Rewrite the rows below as a numbered list, dropping any blank lines and omitting the pictures.

┏━━

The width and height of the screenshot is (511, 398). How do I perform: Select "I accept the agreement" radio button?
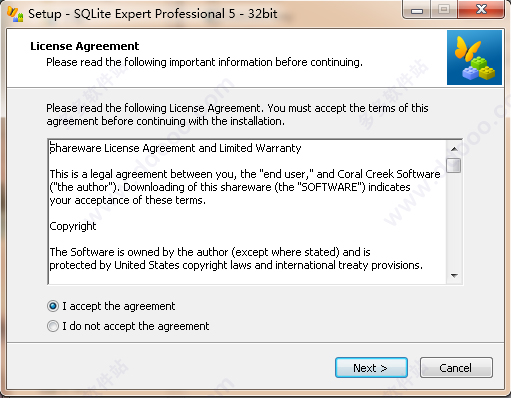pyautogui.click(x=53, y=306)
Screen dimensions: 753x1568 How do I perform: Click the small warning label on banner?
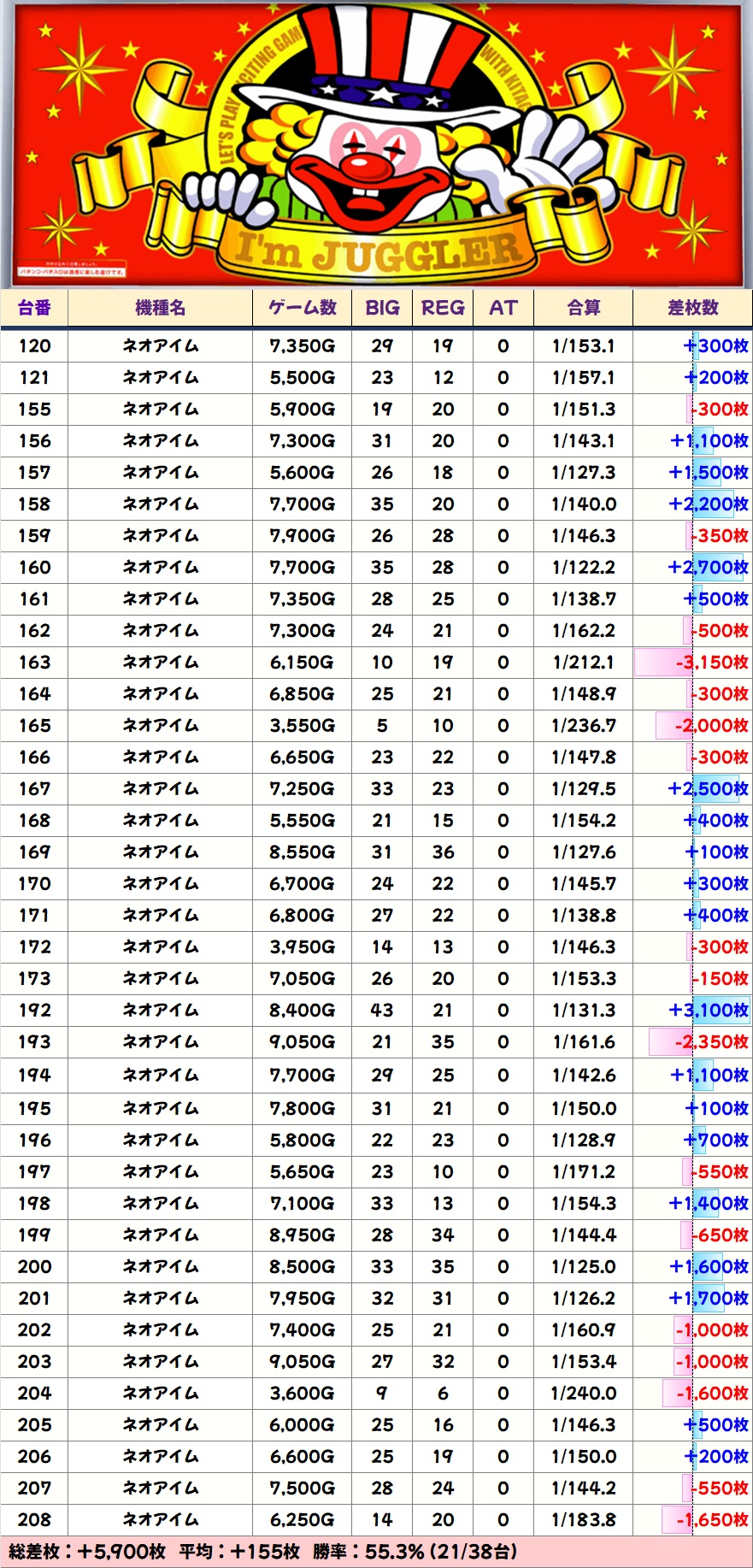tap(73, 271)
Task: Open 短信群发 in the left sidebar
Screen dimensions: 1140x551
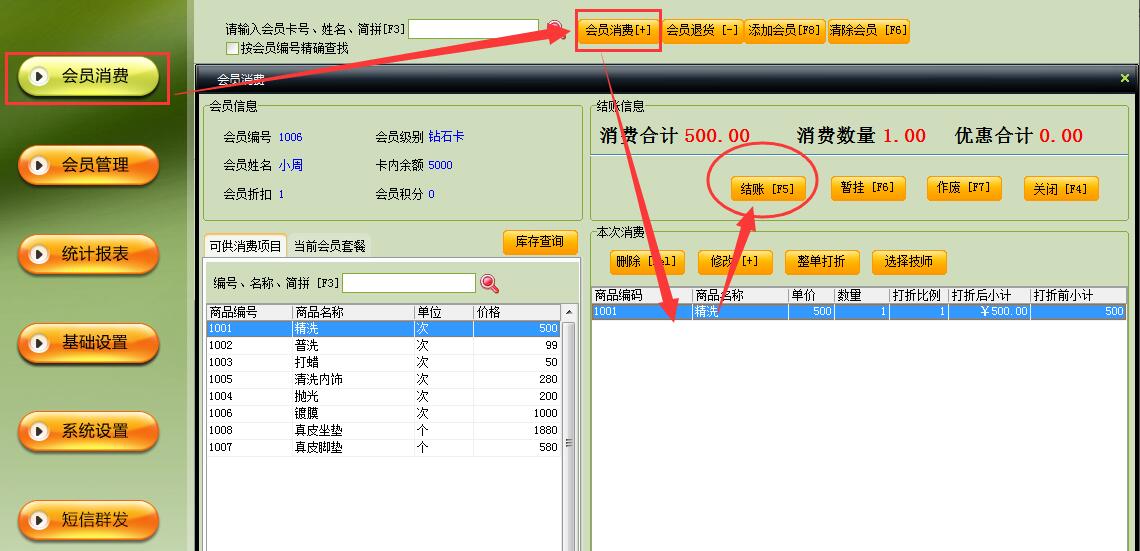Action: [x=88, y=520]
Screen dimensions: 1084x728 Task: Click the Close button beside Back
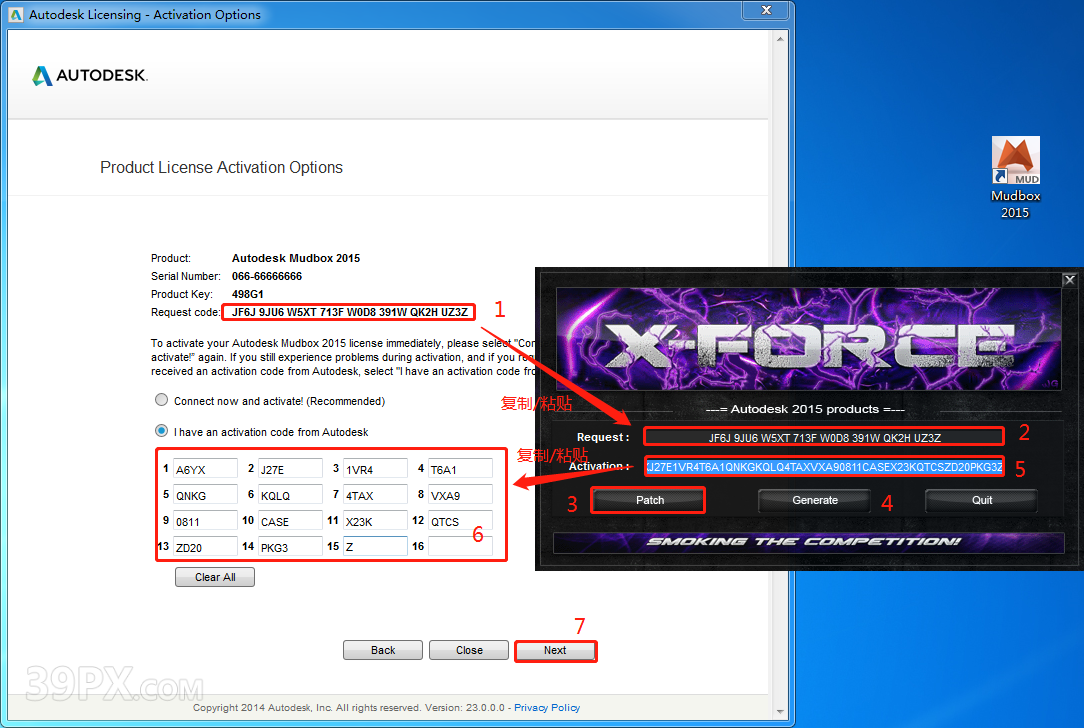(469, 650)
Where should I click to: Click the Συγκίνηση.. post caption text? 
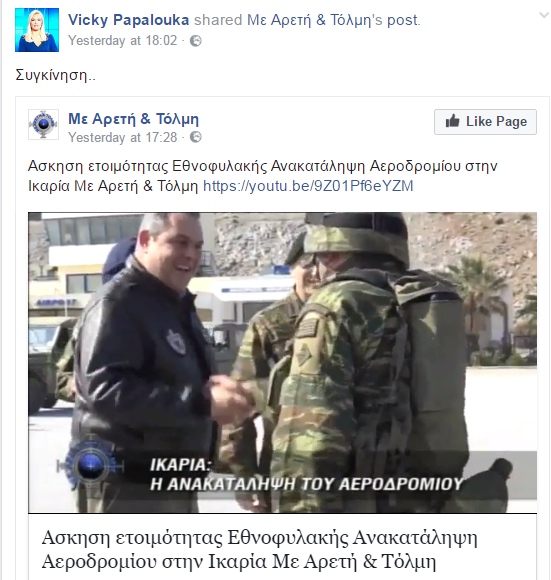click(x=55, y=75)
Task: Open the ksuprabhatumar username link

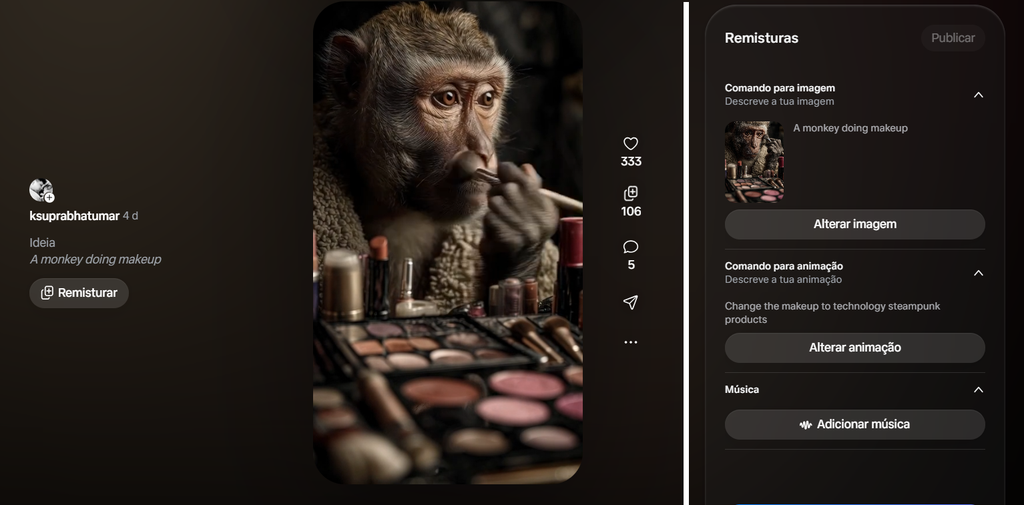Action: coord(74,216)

┗━━

= The answer =
1. The width and height of the screenshot is (511, 398). How do I perform: Select "I accept the agreement" radio button?
2. pyautogui.click(x=53, y=306)
3. Screen dimensions: 753x1568 How do I perform: Click the small warning label on banner?
4. tap(73, 271)
5. Task: Open 短信群发 in the left sidebar
6. Screen dimensions: 1140x551
7. Action: [x=88, y=520]
8. Screen dimensions: 1084x728 Task: Click the Close button beside Back
9. (469, 650)
10. Where should I click to: Click the Συγκίνηση.. post caption text? 
11. click(x=55, y=75)
12. Task: Open the ksuprabhatumar username link
13. Action: coord(74,216)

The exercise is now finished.